--- START ---
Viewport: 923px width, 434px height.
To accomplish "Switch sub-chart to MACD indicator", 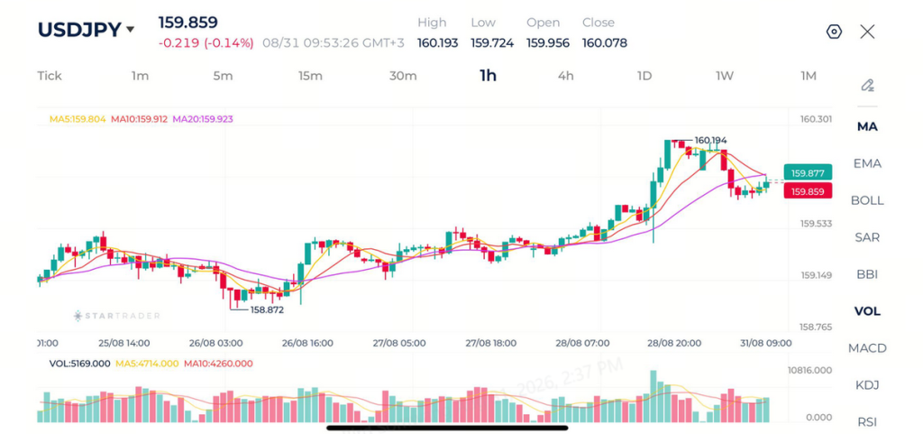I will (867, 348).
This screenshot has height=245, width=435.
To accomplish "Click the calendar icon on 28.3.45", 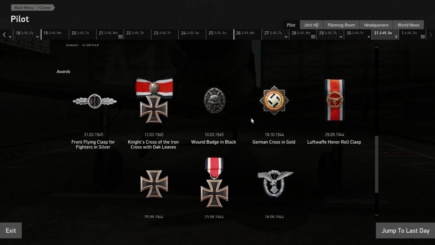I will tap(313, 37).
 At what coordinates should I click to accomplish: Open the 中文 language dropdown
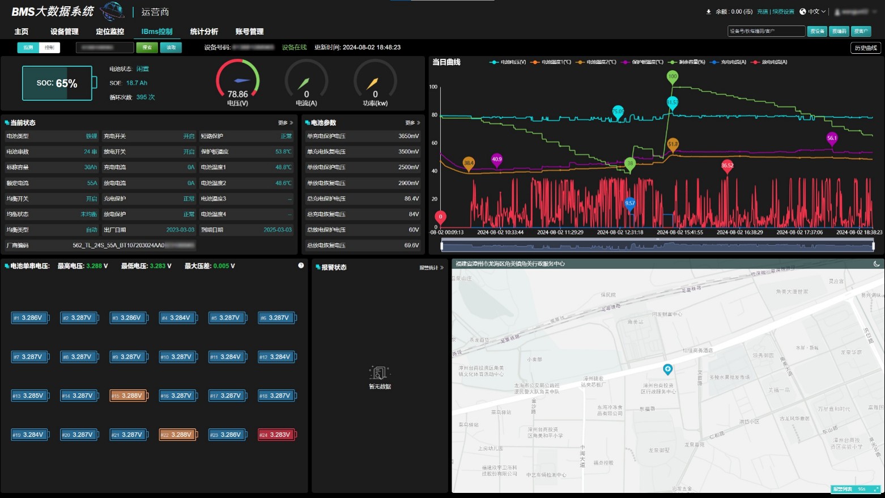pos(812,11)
--- END ---
--- START ---
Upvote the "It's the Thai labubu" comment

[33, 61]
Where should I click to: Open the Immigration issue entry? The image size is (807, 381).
--- END ---
Please report the number of lines in this material holding the word "width", and add no other words.

▸ SOLUTION TO THIS EXERCISE:
2